Jean-Paul Laffontas, inactif de 65 ans, est visiteur de prison au centre pénitentiaire de Vivonne, près de Poitiers. Il milite pour un autre regard sur les détenus.
Jean-Paul Laffontas est de ceux qui n’aiment pas parler d’eux. Humilité oblige. Il dit que la prison a changé quelque chose en lui… puis lâche : « ce sont de belles personnes ». Il parle des détenus à qui il rend visite. Jean-Paul aurait pu passer sa retraite, prise en 2010, loin des longues attentes dans les couloirs du centre pénitentiaire de Vivonne (Vienne) et des six portes de sécurité qui séparent les prisonniers du reste du monde. Il aurait pu aussi éviter d’être confiné dans un espace de 1,50 mètre de large sur 2 mètres de long, face à un homme en attente de son procès ou condamné à une longue peine. Mais il s’est dit : « Pourquoi pas ? Ma mère a été visiteuse de prison pendant une dizaine d’années. Personnellement, je ne connaissais rien à l’univers carcéral. C’est très particulier. »
Du temps et de la confiance
L’Association nationale des visiteurs de prison (ANVP) le renseigne, le forme et le met aussi en garde contre « la victimisation » des détenus dans laquelle tout visiteur est susceptible de tomber. L’administration carcérale lui communique l’identité et le numéro d’écrou du détenu, rien d’autre. Il ne connaît pas son casier judiciaire. Les langues se délieront plus tard. « Avec le temps et la confiance, le détenu se confie. » Le visiteur, lui, n’a pas besoin de savoir, il est là pour l’écoute, la présence. « Il m’est arrivé de faire comprendre que je n’étais pas d’accord lorsque l’un d’eux justifiait la violence », explique Jean-Paul.

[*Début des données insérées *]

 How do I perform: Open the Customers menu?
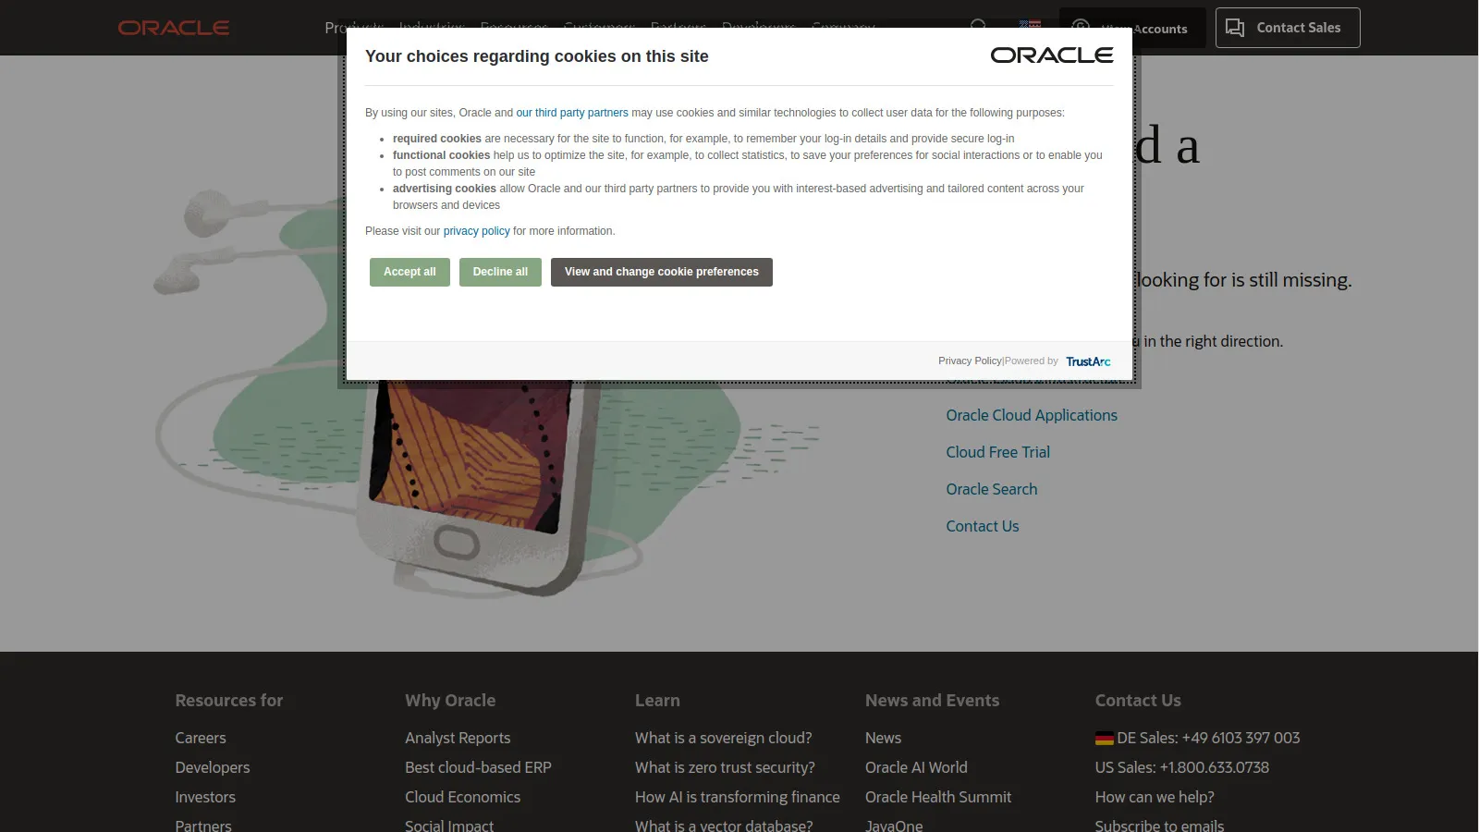coord(599,28)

« Les surveillants sont les maîtres du jeu, ils ont beaucoup de pouvoir. »
Aujourd’hui, les visites s’effectuent à raison d’une fois par semaine. Elles peuvent être aléatoires ou à jour et heures fixes. Parfois même, les visiteurs sont confrontés aux vicissitudes du milieu carcéral. « Si on sait à quelle heure on rentre dans le centre, on ne sait pas à quelle heure on en sortira. Un détenu jugé dangereux peut être déplacé et tout est bloqué. » Dans ce milieu clos aussi, raconte-t-il, « les surveillants sont les maîtres du jeu, ils ont beaucoup de pouvoir ». « Il y en a qui ne nous aiment pas beaucoup. Il est arrivé qu’ils ne préviennent pas les détenus de notre visite », poursuit-il.
« Un cadeau de la vie »
La lourdeur de la machine administrative n’a pourtant pas entamé l’humanité du grand-père, entré à EDF-GDF en 1979. Surtout, il sait que ces parloirs demeurent pour certains les seuls contacts avec l’extérieur. « Avec le temps, les compagnes ou la famille se sont lassées ou brisées. » Il évoque avec admiration le chemin d’un détenu en prison depuis vingt-deux ans. « Il a appris à lire et à écrire en cellule, a passé des examens, a un projet pour sa sortie, il veut devenir coach et nutritionniste. C’est beau, car c’est très dur de s’en sortir dans ce milieu. »
« Notre société juge ce qu’ils font mais pas d’où ils viennent. »
Ces rencontres, l’ancien cadre commercial les considère comme « un cadeau de la vie ». « On ne soupçonne pas la richesse qu’ils nous apportent », résume-t-il. Jean-Paul va plus loin : « Notre société juge ce qu’ils font mais pas d’où ils viennent. » Il donne des exemples de parcours traumatisants, de relations chaotiques avec la famille, conduisant parfois à l’irréparable. « Je milite vraiment aujourd’hui pour une meilleure image des détenus et surtout pour des projets de formation à leur sortie. » Et de citer les Pays-Bas qui investissent dans l’après-enfermement avec un taux de récidive de 15 %, contre 60 % en France.
« Je rêve que les visites deviennent un service obligatoire. »
Jean-Paul insiste : « Notre système comporte une part d’absurde : la société pense que les détenus sont dangereux, alors qu’ils sont d’abord un danger pour eux-mêmes. » Oui, quelque chose a changé chez Jean-Paul depuis qu’il a mis un pied en prison, peut-être sa vision de la société. Et, conclut-il en souriant, « je rêve que les visites deviennent un service obligatoire ».